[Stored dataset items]
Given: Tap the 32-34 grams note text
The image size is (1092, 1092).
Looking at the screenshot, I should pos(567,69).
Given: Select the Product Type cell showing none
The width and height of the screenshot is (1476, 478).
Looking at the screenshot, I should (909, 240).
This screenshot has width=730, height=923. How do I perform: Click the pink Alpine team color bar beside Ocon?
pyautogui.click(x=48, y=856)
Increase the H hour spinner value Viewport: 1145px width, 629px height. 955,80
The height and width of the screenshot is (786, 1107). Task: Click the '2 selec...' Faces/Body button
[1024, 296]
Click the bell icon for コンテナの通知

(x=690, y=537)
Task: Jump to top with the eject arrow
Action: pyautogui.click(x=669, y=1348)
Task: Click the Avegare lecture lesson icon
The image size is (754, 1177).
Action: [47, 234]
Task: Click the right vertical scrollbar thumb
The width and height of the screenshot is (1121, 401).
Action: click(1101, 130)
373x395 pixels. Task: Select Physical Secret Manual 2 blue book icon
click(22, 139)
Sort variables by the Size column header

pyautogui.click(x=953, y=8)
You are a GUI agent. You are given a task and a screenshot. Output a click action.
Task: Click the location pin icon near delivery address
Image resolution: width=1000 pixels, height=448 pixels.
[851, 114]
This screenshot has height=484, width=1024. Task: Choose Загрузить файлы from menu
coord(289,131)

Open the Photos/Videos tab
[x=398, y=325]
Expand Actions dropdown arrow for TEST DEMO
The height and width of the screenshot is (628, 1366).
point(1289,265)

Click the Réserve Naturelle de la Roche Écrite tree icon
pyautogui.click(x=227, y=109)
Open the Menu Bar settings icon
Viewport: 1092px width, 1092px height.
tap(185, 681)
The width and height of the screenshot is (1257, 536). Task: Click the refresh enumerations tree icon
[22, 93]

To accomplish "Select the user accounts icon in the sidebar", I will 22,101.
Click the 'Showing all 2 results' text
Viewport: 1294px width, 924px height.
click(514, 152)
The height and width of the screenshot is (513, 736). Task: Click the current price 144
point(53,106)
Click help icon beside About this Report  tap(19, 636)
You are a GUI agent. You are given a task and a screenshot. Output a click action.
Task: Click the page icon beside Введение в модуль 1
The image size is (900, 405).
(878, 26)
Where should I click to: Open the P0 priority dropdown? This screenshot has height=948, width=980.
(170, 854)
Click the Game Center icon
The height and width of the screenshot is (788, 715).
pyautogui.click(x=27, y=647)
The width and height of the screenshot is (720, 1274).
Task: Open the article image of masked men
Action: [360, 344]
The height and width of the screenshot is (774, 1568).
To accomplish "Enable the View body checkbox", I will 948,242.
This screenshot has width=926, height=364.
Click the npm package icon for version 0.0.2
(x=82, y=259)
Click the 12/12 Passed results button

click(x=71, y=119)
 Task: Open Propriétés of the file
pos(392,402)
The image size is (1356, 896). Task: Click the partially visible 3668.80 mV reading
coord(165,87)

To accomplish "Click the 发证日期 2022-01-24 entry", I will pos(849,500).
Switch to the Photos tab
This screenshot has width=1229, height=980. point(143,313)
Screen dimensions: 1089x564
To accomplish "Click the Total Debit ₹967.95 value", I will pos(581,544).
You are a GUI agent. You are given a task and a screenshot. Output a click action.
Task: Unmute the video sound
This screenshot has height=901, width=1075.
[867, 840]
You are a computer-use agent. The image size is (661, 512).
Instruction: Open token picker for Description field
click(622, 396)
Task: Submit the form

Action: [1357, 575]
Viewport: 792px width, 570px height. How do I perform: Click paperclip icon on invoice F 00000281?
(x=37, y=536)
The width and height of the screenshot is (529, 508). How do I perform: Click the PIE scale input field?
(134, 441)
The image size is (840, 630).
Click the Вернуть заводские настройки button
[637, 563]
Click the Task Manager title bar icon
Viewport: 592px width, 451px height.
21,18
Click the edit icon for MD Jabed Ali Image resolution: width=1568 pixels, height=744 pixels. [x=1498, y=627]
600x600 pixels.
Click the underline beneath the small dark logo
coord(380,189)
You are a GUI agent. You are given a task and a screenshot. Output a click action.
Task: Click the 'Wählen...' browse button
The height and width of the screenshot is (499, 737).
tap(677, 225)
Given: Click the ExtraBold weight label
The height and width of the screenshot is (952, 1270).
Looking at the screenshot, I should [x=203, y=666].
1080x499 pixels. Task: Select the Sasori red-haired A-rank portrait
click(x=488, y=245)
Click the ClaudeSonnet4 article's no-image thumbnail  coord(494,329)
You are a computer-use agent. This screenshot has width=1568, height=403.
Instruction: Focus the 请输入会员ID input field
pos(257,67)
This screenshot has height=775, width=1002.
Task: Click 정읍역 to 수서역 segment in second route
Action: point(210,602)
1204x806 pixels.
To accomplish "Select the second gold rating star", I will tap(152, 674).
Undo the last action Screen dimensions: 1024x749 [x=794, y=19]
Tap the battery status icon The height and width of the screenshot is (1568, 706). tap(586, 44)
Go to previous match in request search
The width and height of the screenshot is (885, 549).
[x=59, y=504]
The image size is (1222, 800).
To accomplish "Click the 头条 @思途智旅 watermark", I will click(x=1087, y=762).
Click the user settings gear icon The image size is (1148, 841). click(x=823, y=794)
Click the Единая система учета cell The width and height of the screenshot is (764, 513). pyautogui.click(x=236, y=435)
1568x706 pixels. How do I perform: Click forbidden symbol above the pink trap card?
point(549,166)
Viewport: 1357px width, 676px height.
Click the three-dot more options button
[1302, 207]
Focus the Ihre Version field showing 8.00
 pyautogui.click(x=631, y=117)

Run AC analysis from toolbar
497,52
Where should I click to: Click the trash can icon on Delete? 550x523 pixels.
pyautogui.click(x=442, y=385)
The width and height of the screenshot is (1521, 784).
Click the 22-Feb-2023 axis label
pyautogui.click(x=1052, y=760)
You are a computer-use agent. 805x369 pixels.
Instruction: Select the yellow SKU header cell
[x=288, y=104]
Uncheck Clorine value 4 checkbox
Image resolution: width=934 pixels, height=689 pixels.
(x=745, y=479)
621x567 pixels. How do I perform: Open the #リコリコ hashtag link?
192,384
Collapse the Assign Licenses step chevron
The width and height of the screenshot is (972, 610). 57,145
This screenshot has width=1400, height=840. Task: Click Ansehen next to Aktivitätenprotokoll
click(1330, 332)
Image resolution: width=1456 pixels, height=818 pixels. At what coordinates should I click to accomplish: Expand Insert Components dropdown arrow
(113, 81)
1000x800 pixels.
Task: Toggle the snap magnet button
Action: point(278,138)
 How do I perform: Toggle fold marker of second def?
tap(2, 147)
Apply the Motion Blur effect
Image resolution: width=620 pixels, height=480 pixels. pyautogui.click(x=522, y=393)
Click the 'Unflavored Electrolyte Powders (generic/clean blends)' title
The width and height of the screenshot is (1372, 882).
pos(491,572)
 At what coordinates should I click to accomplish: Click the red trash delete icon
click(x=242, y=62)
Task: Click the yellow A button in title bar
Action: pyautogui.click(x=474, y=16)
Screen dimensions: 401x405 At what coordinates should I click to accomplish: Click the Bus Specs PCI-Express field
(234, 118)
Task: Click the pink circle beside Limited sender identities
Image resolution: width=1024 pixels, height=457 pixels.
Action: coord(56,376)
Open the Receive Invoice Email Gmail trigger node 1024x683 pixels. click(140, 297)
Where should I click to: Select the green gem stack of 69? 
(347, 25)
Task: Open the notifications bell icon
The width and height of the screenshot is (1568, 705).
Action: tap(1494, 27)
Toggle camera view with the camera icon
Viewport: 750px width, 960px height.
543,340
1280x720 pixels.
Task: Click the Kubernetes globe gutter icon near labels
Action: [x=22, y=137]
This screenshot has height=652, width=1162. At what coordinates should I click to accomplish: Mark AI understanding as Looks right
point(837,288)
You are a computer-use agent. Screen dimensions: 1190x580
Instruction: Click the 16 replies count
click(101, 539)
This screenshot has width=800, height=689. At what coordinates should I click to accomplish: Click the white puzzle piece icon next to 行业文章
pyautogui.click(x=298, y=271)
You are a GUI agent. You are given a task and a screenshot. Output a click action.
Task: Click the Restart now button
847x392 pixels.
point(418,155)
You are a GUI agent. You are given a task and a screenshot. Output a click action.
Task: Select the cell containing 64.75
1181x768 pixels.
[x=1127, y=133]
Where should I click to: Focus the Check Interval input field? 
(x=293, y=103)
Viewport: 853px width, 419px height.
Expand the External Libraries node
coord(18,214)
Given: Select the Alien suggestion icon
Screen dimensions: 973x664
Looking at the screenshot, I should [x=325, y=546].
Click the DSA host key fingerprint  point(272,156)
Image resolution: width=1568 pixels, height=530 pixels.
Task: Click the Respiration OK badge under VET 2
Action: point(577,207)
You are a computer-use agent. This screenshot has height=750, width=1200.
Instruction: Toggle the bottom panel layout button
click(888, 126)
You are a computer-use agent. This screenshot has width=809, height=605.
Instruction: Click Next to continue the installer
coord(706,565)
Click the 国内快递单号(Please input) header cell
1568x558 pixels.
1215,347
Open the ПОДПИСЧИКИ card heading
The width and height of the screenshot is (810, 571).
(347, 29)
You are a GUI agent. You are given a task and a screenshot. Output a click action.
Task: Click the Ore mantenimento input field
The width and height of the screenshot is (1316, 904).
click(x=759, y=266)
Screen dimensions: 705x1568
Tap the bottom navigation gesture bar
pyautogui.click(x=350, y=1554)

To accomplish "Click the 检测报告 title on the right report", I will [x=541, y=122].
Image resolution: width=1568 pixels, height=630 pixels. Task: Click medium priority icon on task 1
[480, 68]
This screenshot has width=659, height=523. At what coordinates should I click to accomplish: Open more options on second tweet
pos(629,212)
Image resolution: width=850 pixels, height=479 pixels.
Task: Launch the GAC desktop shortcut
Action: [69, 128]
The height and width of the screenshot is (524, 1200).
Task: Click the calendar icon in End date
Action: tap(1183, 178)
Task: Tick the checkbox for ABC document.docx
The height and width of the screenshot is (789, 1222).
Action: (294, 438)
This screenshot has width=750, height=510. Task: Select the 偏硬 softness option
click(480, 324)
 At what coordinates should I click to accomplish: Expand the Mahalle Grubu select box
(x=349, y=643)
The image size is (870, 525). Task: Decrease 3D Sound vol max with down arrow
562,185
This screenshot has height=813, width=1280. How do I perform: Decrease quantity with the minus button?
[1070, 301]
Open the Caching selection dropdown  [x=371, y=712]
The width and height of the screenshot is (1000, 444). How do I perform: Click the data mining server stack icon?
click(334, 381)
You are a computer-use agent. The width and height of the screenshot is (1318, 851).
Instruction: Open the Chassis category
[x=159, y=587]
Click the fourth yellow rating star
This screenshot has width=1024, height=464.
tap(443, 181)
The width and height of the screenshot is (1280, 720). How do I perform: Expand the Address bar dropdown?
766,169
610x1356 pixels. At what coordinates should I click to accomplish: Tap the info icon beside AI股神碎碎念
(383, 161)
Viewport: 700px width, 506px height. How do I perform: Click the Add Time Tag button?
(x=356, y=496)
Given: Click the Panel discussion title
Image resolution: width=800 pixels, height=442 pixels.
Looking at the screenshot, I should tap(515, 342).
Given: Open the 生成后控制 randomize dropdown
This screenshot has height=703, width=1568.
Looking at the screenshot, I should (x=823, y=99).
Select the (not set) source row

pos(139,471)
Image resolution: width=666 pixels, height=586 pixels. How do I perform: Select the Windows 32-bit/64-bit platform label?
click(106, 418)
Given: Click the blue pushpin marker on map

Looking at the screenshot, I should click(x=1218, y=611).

# WORK INSTRUCTIONS:
The answer must be every line from the records above that contains "computer".

# ANSWER SPACE:
You are a computer-use agent. The image size is (661, 512).
You are a computer-use agent. This screenshot has width=1568, height=403.
You are a computer-use agent. 805x369 pixels.
You are a computer-use agent. Screen dimensions: 1190x580
You are a computer-use agent. This screenshot has height=750, width=1200.
You are a computer-use agent. This screenshot has width=809, height=605.
You are a computer-use agent. The width and height of the screenshot is (1318, 851).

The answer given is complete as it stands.